Kur’an, biz insanoğlunun ilk yaratılışını nazara vererek, hayat kaynağı olan suyun hükümlerinin ne gibi şekiller alarak, temizleyicilik, hayat vericilik, tarihteki kavimlerin başlarına gelen belalarda suyun ne gibi rol oynadığını, Kur'an-ı Kerim’deki bazı kıssalardan örnekler vererek suyun ne gibi Allah’ın hikmetlerine vesile olduğunu hafızalarımızda yeniden canlandırmak istiyorum.
Başta Kur’an ilk yaratılışı yani Kâinatın yaratılışını, insanın nazarına veriyor ve “ Arşı su üzerinde iken, hanginiz daha güzel işler yapacaksınız diye sizi imtihan etmek için gökleri ve yeri altı günde yaratan O dur.” Buyurarak altı ayrı safhaya işaret ederek “ Su” kelimesi ile maddenin sıvı halini ifade ediyor. Hiçbir şeyin var olmadığı zaman olan ilk yaratılışı bizlerin anlaması için bildiğimiz bir şeyle benzerlik kurulmaktadır. Daha sonra “ İnkâr edenler görmedi mi ki; gökler ve yer bitişik iken, Biz onları birbirinden koparıp ayırdık, her canlı şeyi de sudan yarattık.
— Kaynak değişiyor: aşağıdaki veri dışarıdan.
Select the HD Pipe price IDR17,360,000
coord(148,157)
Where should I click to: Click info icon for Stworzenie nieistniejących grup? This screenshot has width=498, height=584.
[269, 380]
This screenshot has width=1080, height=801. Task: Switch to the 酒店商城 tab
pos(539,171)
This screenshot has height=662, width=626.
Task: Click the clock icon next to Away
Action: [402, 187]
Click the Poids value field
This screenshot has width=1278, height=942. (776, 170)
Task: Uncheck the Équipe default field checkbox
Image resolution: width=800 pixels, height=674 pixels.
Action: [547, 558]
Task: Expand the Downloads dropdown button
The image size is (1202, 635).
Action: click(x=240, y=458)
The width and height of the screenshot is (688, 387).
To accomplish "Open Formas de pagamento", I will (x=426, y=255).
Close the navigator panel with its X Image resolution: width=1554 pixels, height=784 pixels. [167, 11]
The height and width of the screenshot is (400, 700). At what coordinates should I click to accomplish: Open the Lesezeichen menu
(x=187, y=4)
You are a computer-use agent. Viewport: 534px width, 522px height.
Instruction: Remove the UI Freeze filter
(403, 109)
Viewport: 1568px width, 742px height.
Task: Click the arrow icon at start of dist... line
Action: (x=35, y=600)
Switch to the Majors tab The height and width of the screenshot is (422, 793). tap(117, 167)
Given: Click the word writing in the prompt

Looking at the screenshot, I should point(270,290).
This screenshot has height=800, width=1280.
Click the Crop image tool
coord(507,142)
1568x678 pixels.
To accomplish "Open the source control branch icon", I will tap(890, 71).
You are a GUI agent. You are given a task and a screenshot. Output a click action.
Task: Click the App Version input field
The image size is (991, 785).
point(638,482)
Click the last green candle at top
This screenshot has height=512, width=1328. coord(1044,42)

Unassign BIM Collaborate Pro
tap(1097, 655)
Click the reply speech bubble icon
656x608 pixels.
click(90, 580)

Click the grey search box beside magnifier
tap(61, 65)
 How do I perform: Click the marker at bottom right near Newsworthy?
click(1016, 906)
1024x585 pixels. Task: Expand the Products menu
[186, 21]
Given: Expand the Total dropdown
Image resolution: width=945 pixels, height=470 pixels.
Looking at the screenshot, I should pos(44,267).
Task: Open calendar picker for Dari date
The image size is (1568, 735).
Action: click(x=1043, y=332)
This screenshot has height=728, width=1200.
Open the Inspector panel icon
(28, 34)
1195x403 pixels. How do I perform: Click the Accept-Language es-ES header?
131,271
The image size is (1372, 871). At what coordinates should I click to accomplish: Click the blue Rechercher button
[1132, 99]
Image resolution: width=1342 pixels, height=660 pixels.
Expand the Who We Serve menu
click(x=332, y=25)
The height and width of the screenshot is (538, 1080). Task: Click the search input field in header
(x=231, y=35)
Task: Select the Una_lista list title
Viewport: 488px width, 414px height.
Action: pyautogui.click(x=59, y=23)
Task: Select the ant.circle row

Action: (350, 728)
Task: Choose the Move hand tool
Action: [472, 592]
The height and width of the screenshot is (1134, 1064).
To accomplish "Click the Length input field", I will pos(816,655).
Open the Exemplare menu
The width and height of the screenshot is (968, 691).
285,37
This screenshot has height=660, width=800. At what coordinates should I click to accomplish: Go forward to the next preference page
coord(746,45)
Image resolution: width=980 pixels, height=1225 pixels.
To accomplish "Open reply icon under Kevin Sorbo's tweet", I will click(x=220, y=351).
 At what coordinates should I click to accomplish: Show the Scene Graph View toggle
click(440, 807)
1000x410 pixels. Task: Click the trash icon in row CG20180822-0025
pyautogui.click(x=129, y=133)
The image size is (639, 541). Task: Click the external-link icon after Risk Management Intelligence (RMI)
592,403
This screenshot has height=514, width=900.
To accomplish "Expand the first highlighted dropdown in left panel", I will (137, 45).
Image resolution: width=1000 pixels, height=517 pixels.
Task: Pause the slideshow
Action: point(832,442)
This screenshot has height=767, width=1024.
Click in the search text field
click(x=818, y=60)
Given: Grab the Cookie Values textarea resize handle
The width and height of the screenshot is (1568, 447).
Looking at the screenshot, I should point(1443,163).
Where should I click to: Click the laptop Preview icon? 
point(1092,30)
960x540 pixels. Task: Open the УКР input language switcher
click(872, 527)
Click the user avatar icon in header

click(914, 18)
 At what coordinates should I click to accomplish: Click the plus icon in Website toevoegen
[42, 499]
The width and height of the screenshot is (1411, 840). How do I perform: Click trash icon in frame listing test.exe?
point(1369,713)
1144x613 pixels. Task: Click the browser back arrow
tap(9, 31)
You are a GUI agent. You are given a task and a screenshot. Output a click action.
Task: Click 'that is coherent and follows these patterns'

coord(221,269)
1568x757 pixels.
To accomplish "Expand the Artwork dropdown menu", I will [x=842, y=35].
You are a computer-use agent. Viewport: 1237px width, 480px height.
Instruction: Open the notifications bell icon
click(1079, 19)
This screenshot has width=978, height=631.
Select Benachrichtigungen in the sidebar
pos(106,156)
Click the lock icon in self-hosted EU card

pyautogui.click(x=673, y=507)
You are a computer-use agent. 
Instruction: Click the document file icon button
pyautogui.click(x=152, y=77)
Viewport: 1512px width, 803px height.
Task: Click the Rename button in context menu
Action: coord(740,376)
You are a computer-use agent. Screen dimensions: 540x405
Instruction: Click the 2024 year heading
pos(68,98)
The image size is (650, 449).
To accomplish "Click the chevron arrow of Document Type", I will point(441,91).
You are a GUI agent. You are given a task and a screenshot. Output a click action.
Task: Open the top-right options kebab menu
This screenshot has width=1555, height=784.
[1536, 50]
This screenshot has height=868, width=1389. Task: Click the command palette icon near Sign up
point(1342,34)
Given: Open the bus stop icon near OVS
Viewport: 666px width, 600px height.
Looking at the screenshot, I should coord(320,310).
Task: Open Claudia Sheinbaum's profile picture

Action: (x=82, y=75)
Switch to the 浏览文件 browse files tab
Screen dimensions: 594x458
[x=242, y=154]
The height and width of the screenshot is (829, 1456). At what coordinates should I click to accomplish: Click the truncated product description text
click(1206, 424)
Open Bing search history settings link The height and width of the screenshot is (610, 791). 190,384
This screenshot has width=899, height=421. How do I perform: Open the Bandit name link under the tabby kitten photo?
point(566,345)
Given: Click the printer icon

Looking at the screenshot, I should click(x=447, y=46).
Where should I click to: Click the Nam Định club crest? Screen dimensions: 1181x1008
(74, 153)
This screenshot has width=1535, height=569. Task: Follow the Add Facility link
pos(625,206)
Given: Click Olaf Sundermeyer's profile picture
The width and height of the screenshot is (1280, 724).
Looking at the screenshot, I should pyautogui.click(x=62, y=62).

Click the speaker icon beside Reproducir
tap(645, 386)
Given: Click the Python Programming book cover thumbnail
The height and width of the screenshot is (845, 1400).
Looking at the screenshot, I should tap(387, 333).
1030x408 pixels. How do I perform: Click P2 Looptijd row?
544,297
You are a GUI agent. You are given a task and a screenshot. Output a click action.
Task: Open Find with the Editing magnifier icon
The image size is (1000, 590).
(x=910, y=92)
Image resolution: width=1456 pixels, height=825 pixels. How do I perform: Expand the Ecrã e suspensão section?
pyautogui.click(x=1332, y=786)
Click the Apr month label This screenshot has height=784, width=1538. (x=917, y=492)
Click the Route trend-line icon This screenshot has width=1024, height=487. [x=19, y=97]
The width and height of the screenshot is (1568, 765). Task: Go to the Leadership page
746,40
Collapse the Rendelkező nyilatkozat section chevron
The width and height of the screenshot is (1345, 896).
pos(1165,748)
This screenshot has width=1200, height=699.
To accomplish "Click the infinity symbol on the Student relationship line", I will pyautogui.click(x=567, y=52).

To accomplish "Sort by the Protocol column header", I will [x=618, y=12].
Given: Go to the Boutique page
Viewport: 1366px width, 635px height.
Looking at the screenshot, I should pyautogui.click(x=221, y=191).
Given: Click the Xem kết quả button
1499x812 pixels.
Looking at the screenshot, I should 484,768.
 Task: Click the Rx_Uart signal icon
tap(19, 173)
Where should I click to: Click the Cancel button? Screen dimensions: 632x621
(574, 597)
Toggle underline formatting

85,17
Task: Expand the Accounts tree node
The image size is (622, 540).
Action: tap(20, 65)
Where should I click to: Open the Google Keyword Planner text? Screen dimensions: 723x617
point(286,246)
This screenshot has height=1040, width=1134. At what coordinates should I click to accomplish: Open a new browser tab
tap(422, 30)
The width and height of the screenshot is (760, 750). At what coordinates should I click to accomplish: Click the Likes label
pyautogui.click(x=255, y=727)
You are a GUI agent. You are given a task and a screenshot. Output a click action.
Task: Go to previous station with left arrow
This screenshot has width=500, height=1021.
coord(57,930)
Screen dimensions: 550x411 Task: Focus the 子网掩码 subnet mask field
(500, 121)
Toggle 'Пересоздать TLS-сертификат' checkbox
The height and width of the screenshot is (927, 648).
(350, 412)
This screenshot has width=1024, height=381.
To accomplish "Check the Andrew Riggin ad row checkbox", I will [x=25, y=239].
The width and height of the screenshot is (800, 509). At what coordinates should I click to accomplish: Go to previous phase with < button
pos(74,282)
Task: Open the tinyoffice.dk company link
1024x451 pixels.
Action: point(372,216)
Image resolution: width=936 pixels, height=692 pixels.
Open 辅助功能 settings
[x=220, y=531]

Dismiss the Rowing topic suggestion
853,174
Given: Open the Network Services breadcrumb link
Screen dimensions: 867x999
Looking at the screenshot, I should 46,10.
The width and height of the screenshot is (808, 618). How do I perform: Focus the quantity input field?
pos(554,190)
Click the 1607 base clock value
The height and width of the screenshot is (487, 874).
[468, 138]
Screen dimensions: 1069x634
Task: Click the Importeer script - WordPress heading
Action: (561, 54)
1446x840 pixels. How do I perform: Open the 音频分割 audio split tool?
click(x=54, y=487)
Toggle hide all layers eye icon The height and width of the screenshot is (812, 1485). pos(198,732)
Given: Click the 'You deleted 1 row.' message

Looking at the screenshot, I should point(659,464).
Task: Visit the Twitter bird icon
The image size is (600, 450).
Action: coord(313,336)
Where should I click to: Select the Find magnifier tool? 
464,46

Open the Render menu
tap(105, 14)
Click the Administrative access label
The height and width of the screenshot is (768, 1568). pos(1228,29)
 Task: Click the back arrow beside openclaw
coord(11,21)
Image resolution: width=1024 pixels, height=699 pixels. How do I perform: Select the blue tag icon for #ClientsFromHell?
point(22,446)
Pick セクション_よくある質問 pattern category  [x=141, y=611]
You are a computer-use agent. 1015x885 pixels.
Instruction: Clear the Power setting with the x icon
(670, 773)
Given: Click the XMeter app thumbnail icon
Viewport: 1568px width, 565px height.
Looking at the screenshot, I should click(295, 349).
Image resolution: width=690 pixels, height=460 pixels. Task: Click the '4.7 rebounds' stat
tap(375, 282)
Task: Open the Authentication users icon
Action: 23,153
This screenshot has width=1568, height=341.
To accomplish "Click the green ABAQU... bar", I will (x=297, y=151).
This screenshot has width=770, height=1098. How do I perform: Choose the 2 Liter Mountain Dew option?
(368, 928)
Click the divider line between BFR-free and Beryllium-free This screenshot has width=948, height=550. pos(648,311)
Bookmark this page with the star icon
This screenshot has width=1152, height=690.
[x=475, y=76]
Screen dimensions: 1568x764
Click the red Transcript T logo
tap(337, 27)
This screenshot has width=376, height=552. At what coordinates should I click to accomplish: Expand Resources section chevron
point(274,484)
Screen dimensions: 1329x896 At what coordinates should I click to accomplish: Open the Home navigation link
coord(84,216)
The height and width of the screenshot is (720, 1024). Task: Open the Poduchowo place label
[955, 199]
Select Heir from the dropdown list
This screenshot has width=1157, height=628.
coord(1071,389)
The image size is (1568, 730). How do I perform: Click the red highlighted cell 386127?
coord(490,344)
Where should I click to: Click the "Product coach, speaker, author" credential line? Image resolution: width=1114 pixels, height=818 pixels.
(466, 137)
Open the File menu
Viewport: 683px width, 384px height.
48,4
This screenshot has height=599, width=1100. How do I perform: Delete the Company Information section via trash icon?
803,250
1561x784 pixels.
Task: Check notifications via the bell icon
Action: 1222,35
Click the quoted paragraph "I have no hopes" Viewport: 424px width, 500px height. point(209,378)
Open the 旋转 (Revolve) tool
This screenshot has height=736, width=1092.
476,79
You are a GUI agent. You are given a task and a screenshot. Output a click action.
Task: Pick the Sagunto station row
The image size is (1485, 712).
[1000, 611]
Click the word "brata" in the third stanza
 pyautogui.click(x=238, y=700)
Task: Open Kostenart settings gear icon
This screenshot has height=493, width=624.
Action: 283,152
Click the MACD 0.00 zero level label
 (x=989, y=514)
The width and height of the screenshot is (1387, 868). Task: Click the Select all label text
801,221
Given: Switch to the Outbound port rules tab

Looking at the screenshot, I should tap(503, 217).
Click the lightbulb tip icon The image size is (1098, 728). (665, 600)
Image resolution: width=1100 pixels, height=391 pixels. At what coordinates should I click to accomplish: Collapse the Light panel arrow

Hala inanmıyorlar mı?” duyurularak güneş sisteminin meydana gelişini ve gezegenlerin, Nebula adı verilen bir gaz ve toz bulutundan yaratıldıklarını nazara vererek, bütün canlılarında hayat sebebini teşkil eden suya işaret ederek, basit bir suyun milyonlarca tür canlı vücudunda aynı maharetle iş gördüğüne ayrı ayrı tecellilere sebep olduğuna dikkat çekilmekte.

Hem Kur’an İnsanın ilk yaratılışını nazara vererek “ Ey İnsanlar! Eğer öldükten sonra diriltilmeniz hakkında şüpheniz varsa, şurası muhakkak ki; Biz sizi önce topraktan, sonra bir damla sudan, sonra pıhtılaşmış bir kandan, sonrada belli belirsiz bir parça etten yarattık ta ki ayetlerimizi size açıklayalım. Sonra sizi diktiğimiz bir vakte kadar rahimlerde tutar, ondan sonrada çocuk olarak çıkarır, olgunluk çağınıza kadar büyütürüz, içinizden bazıları vefat ettirilir; Bazılarınızda en ileri yaşlara, evvelce bildiği şeyleri de bilmez hale gelinceye kadar yaşatırız. Tekrar diriltilmekten şüphe ediyorsanız şuna da dikkat edin ki, sen yeryüzünü ölmüş, kurumuş görürsün. Fakat üzerine yağmur indirdiğimiz zaman o ölmüş yeryüzü harekete gelir, kabarır, üzerinde her güzel çiften çeşit çeşit bitkiler yeşerir” buyrularak. İnsanın yaratılış merhalelerini sıraladıktan sonra, insanın ölümünün ardından tekrar diriltileceğine misal olarak ta ayetin devamında ölmüş, kurumuş toprağın üzerine yağmur indirildiğinde yeniden hayat bulup dirilmesini çeşit çeşit bitkilerin yeşermesini göstererek insanın tekrar nasıl diriltileceğini akıllara yakınlaştırıyor.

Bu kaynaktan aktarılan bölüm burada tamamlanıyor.